===== DATA UNDER STUDY =====
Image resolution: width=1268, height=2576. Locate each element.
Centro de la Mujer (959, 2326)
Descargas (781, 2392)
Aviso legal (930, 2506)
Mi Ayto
=====
* ACTIVITY
Answer with the exact lines running from the one that contains "Centro de la Mujer (959, 2326)" through the last line of the data. Include no other line.

* EXPECTED OUTPUT
Centro de la Mujer (959, 2326)
Descargas (781, 2392)
Aviso legal (930, 2506)
Mi Ayto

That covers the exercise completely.